Abstract
Rhizoleucinoside (1), a unique rhamnolipid-amino alcohol hybrid was isolated from the rhizobial symbiont bacteria Bradyrhizobium sp. BTAi1. 1 features a rare rhamnolipid core attached to an unprecedented leucinol moiety. Its structure and absolute configuration were determined by spectroscopic analysis, tandem mass spectrometry, chemical degradation and application of the Marfey’s method. 1 possesses moderate cytotoxicity to BV-2 murine microglia and highly aggressive proliferating immortalized (HAPI) rat microglia cells.
Graphical Abstract
Rhamnolipids are a group of biosurfactants produced by bacteria and their amphiphilic property originates from their glycolipidic structures.1 Rhamnolipids were first isolated from the opportunistic human pathogen Pseudomonas aeruginosa.2 More recent studies have expanded the bacteria taxa known to produce rhamnolipids to include new families such as Acinetobacter calcoaceticus from the family Moraxellaceae,3 different orders such as Pseudoxanthomonas sp. from the order Xanthomonadales,4 and even different classes such as Burkholderia spp. from the class Betaproteobacteria.5,6 Despite the production of rhamnolipids over disparate taxonomic groups, their biological function is still unclear.
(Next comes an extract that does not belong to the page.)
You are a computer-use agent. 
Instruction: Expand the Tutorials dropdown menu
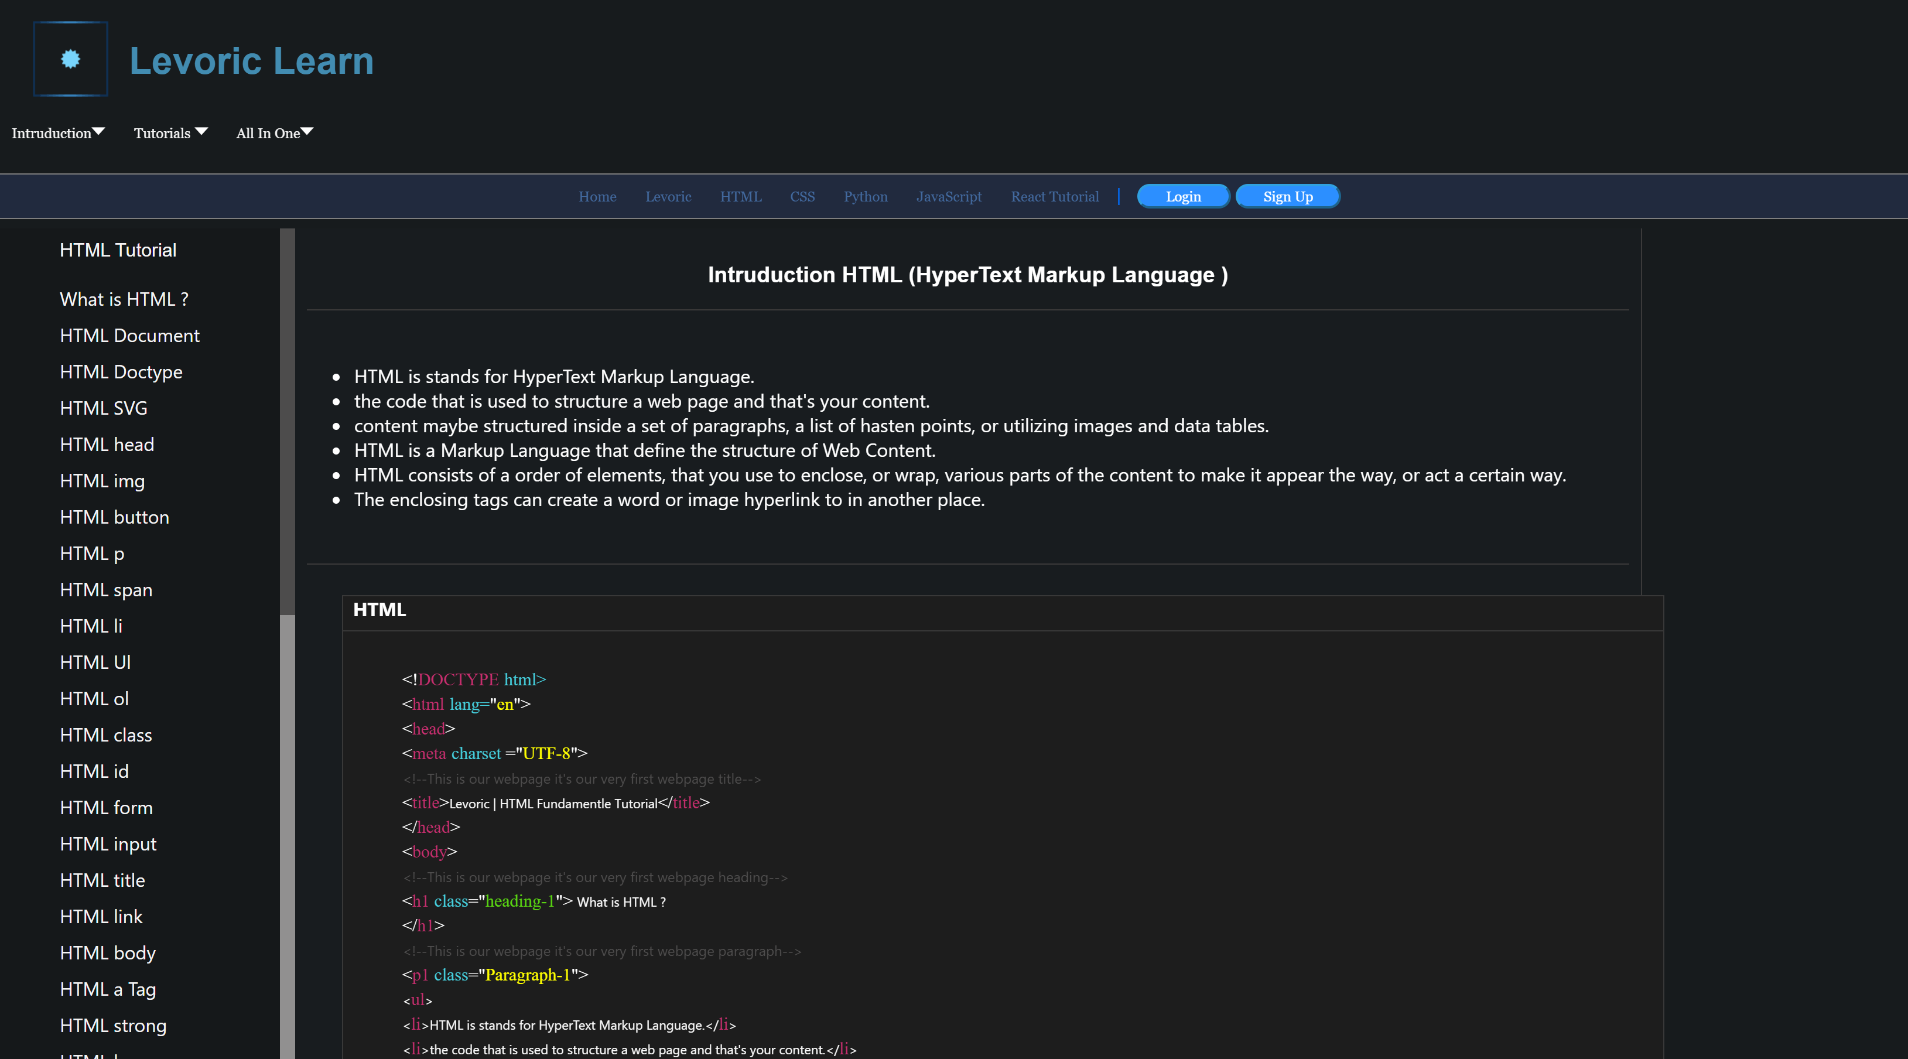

Studies suggest rhamnolipids might play multifunctional roles such as promoting the uptake of water insoluble substrates,7 immune modulators,8 antimicrobials,9 and insecticides.10 The common core structures are composed of one or two L-rhamnoses linked to one or two β-hydroxy fatty acids (C10-C16) through a glycosidic bond. β-Hydroxy fatty acids are linked through ester bonds while di-saccharides are linked through α-1,2 glycosidic linkages.1
In the study presented here, an unprecedented rhamnolipid-amino alcohol hybrid rhizoleucinoside (1) (Figure 1), featuring a rare Rha-C10-C10-C10 glycolipid core attached to a terminal leucinol moiety, was isolated from Bradyrhizobium sp. BTAi1 (ATCC BAA-1182). Bradyrhizobium species are symbiotic bacteria that fix nitrogen for their leguminous host plants.11 Although the whole genome of this strain has been sequenced,11 secondary metabolites have not been previously reported for this organism. To the best of our knowledge, this is the first example of an amino alcohol-containing rhamnolipid as well as the first rhamnolipid isolated from a bacterium belonging to the class Alphaproteobacteria.
Figure 1.
Structure of rhizoleucinoside (1).
1 was isolated as an amorphous, colorless solid, [α]23.2D −13.7 (c 0.1, MeOH) from culture extracts of Bradyrhizobium sp. BTAi1. The molecular formula of 1 was established as C42H79NO11 on the basis of the HRESIMS ion at m/z 774.5730 [M + H]+ (calcd for C42H80NO11, 774.5726) and its sodium adduct ion m/z 796.5556 [M + Na]+. The IR spectrum showed a broad absorbance for OH and NH (~3320 cm−1) and sharp absorbances for C=O (1736 cm−1 for ester and 1646 cm−1 for amide) and C-O (1042 cm−1).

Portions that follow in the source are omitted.